Sun Jan 27, 2013, 08:04 PM
Starry Messenger (28,470 posts)
The Rise of the Permanent Temp Economy (Kelly Girls, etc.)
I had a hard time picking where to post this, but felt it would be best highlighted in here. It's a good look on how structural misogyny plays into class issues with employment.
This one hits home to me, I've never had an offer for full-time work. Even applied to a temp agency once in desperation years back, but "fortunately" found a 35 hour a week job that paid the rent and didn't require pantyhose...(no bennies though, of course.)
The story begins in the years after World War II, when a handful of temp agencies were started, largely in the Midwest. In 1947, William Russell Kelly founded Russell Kelly Office Service (later known as Kelly Girl Services) in Detroit, with three employees, 12 customers and $848 in sales. A year later, two lawyers, Aaron Scheinfeld and Elmer Winter, founded a similarly small outfit, Manpower Inc., in Milwaukee. At the time, the future of these fledgling agencies was no foregone conclusion. Unions were at the peak of their power, and the protections that they had fought so hard to achieve — workers’ compensation, pensions, health benefits and more — had been adopted by union and nonunion employers alike.
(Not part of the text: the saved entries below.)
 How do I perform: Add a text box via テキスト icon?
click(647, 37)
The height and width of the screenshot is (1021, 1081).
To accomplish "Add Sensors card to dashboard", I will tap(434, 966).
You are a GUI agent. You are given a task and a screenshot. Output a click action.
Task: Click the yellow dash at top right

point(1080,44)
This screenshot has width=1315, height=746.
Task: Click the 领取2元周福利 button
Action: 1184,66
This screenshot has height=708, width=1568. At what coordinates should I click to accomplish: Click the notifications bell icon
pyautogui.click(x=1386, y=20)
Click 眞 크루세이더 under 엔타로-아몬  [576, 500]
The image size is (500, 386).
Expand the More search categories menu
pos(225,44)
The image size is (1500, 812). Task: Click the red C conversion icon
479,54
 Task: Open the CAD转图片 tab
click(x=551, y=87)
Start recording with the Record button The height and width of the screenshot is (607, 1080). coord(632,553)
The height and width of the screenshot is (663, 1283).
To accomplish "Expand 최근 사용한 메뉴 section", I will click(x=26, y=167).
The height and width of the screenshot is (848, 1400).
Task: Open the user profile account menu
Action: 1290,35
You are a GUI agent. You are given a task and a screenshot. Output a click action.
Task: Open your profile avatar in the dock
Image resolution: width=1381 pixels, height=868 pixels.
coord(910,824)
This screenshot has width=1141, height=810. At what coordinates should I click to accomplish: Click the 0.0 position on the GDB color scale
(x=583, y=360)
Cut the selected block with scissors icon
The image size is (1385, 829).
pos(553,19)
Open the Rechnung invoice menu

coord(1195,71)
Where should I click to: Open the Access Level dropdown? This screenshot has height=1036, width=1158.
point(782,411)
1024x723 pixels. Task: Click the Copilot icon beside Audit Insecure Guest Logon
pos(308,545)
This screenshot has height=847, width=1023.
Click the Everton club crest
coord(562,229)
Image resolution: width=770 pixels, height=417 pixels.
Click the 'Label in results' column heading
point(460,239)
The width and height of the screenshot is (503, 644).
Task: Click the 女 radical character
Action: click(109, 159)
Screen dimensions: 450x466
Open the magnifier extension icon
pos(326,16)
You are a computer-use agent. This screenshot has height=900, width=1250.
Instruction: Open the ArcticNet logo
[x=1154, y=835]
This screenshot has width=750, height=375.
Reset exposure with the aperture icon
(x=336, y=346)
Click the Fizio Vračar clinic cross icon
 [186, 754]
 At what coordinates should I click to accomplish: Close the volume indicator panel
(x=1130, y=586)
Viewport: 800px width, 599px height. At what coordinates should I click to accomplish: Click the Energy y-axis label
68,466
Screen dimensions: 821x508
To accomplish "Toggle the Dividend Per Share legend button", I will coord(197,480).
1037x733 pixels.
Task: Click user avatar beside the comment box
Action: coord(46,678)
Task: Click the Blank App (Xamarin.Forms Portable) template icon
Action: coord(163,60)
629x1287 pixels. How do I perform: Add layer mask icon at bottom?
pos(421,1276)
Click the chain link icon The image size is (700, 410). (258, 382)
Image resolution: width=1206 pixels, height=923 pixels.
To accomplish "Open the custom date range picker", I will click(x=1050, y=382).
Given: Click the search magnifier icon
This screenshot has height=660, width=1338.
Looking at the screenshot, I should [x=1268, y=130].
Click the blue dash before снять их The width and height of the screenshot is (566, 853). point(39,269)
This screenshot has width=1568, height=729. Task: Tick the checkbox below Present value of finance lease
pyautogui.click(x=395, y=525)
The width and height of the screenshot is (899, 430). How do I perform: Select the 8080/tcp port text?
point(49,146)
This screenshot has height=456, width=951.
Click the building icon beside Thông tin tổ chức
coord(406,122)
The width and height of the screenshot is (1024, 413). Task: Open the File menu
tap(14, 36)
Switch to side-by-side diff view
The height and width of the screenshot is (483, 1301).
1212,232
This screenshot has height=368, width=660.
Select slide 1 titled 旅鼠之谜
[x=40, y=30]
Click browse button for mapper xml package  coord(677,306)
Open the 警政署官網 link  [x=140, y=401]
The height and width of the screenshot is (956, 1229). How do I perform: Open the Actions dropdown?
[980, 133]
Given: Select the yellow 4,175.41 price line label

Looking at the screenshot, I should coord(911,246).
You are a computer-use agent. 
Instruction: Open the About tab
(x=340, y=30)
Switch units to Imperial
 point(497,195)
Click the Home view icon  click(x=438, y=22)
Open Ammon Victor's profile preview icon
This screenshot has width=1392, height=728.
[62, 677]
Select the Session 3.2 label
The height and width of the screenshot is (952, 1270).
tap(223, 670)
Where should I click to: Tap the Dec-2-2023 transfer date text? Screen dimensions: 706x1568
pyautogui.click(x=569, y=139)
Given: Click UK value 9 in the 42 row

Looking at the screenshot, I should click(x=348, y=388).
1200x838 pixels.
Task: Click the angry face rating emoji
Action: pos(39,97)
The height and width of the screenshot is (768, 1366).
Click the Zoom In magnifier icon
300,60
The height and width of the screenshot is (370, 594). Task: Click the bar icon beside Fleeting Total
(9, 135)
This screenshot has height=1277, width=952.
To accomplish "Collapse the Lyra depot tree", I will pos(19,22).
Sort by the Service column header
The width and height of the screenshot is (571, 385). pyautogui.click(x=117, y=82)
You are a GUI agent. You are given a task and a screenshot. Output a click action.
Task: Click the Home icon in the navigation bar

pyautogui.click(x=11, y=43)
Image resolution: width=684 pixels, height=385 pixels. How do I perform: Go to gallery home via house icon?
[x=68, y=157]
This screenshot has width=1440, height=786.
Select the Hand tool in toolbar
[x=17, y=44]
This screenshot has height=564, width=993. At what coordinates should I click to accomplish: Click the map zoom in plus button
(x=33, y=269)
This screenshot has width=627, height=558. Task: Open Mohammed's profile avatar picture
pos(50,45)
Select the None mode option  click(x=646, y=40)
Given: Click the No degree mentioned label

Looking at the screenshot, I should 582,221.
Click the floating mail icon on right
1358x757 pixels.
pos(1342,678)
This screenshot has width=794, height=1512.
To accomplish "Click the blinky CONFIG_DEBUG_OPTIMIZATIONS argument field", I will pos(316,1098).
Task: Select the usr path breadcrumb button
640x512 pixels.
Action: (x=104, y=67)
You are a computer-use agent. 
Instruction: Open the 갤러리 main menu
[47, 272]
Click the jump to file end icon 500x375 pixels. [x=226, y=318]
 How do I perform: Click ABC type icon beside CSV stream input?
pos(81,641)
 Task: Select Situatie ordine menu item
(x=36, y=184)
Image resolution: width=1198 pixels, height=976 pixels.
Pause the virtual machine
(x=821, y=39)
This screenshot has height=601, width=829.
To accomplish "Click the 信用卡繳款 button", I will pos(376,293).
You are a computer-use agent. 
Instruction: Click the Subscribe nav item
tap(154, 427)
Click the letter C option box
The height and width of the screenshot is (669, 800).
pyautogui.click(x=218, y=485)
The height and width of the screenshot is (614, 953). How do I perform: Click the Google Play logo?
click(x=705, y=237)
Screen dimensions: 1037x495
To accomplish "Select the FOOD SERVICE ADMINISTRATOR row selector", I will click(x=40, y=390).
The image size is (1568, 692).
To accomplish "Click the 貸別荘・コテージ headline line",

But temp leaders were creating a new category of work (and workers) that would be exempt from such protections.
To avoid union opposition, they developed a clever strategy, casting temp work as “women’s work,” and advertising thousands of images of young, white, middle-class women doing a variety of short-term office jobs. The Kelly Girls, Manpower’s White Glove Girls, Western Girl’s Cowgirls, the American Girls of American Girl Services and numerous other such “girls” appeared in the pages of Newsweek, Business Week, U.S. News & World Report, Good Housekeeping, Fortune, The New York Times and The Chicago Daily Tribune. In 1961 alone, Manpower spent $1 million to put its White Glove Girls in the Sunday issue of big city newspapers across the country.
Protected by the era’s gender biases, early temp leaders thus established a new sector of low-wage, unreliable work right under the noses of powerful labor unions. While greater numbers of employers in the postwar era offered family-supporting wages and health insurance, the rapidly expanding temp agencies established a different precedent by explicitly refusing to do so. That precedent held for more than half a century: even today “temp” jobs are beyond the reach of many workplace protections, not only health benefits but also unemployment insurance, anti-discrimination laws and union-organizing rights.
2 replies, 1532 views
The Rise of the Permanent Temp Economy (Kelly Girls, etc.) (Original post)
|Starry Messenger||Jan 2013||OP|
|Starry Messenger||Jan 2013||#2|
Response to Starry Messenger (Original post)
Sun Jan 27, 2013, 08:41 PM
bettyellen (29,314 posts)
1. Like the HB1 visas today, they'll exploit any segment of the population they can
Workers let it happen back then because it was just women.
Kind of short sighted.
Response to bettyellen (Reply #1)
Sun Jan 27, 2013, 08:54 PM
Starry Messenger (28,470 posts)
2. If they will do it to us, they'll do it to anyone.
I found this on an adjunct list-serv I'm on, we are all mostly women, and suffer from the perception from others that we're just in it for a few extras around the house. People can't wrap their minds around the fact that we live on this tiny amount of money, and have zero job security.